In his speech, Dr Lowe said so far 35 institutions had drawn $3 billion of the $90 billion in the bank’s term funding facility at just 0.25 per cent – the same level as the cash rate and the RBA’s target rate for three-year government bonds.
The emergency term funding facility was pitched primarily at assisting small and medium enterprises, encouraging banks to lend to that sector and rewarding them for doing so.
But Dr Lowe predicted a broader impact in his answer to a question about the transmission of the bank’s policy through to the economy.
“I’m expecting over coming months that every single financial institution will draw funding under scheme,” he said.
“We’ve spoken to most of Australia’s financial institutions and they say they’re going to draw under the scheme.
“We saw that immediately after we made the announcement of the policy package a number of banks cut their interest rates by 100 basis points for small- and medium-sized businesses, so there was immediate transmission and partly that was on the back of our announcement.
“And the other way it’s working is giving institutions the confidence that they will have access to liquidity.
In difficult financial times, institutions might worry that they can’t get funding and therefore they don’t want to lend. We’ve taken that risk off the table for Australian financial institutions.
“They will have access to funding – I’ll make sure of that – and the cost of that funding will be low. Through the process of competition, that eventually leads to lower cost of funding and credit being available to businesses and households.”
Dr Lowe praised the role banks are playing in assisting customers.

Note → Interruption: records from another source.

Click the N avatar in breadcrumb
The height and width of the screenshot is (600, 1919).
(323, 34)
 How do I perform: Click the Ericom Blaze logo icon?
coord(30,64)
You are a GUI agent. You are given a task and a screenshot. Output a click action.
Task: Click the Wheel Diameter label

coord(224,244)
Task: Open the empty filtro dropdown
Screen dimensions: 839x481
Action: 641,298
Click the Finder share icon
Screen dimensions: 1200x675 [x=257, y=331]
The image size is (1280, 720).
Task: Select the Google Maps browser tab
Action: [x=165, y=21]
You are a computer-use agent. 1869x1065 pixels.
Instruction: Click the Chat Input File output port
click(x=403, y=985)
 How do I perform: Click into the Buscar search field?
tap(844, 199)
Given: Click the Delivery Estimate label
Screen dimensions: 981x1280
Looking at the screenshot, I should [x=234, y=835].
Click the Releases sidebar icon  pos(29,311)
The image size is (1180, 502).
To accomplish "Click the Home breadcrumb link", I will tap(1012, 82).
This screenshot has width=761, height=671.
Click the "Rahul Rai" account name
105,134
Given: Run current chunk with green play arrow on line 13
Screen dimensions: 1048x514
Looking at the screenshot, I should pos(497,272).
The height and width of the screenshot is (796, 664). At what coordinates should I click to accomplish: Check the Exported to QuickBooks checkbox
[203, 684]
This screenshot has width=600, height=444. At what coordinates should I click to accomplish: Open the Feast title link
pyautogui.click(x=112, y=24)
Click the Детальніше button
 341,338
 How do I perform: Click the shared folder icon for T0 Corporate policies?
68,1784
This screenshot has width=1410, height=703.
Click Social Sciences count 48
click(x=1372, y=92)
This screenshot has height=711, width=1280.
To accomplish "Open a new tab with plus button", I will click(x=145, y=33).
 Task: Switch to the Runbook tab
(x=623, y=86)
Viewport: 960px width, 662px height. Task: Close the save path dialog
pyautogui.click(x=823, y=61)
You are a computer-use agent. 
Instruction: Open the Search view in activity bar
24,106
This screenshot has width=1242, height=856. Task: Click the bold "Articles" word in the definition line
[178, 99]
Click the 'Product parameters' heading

“I’ve been incredibly impressed by the commitment of the banks to do the right thing by their customers. They understand that they’re part of Team Australia, that they have a role to play in keeping the economy running.
“So that commitment to being on Team Australia, plus the competitive dynamics that come from having guaranteed access to funding at low interest rates, will see lower funding costs and more credit available to both businesses and households, which in time will help.”
Despite outlining the worst economic hit to the Australian economy since the 1930s, Dr Lowe maintained his reputation for being a relative optimist, believing the economic growth could rebound strongly next year.
The big caveat on that though is that progress continues to be made in controlling the coronavirus, allowing a steady lifting of restrictions on business.
“We can be confident that our economy will bounce back and that we will see it recover. We need to remember that once the virus is satisfactorily contained, all those factors that have made Australia such a successful and prosperous country will still be there,” he said.
(Well, up to a point, Governor. We’ll have a smaller population, international tourism will be the last thing to return, we’ll have elevated unemployment and low wages growth for as far as the RBA dares forecast, and we’ll be carrying the burden of nearly a year of lost production in key industries – all being relatively well.)
Dr Lowe would not at this stage canvass the need for further measures to assist the economy as it all depended on how long restrictions remain in place.
He said he was encouraged by the Prime Minister’s Tuesday media conference in which it was suggested we were on the road back.
As restrictions were progressively lifted, economic activity would return towards normal.
“None of us has a crystal ball here,” he warned.
“It is possible the virus reappears and we can’t loosen up the restrictions.
“In that scenario the loss of jobs and income is even more staggering than I outlined in the central scenario, but you shouldn’t catastrophise here.
“The current signs are positive on the health front and, if they continue, they’ll turn positive on the economic front as well.”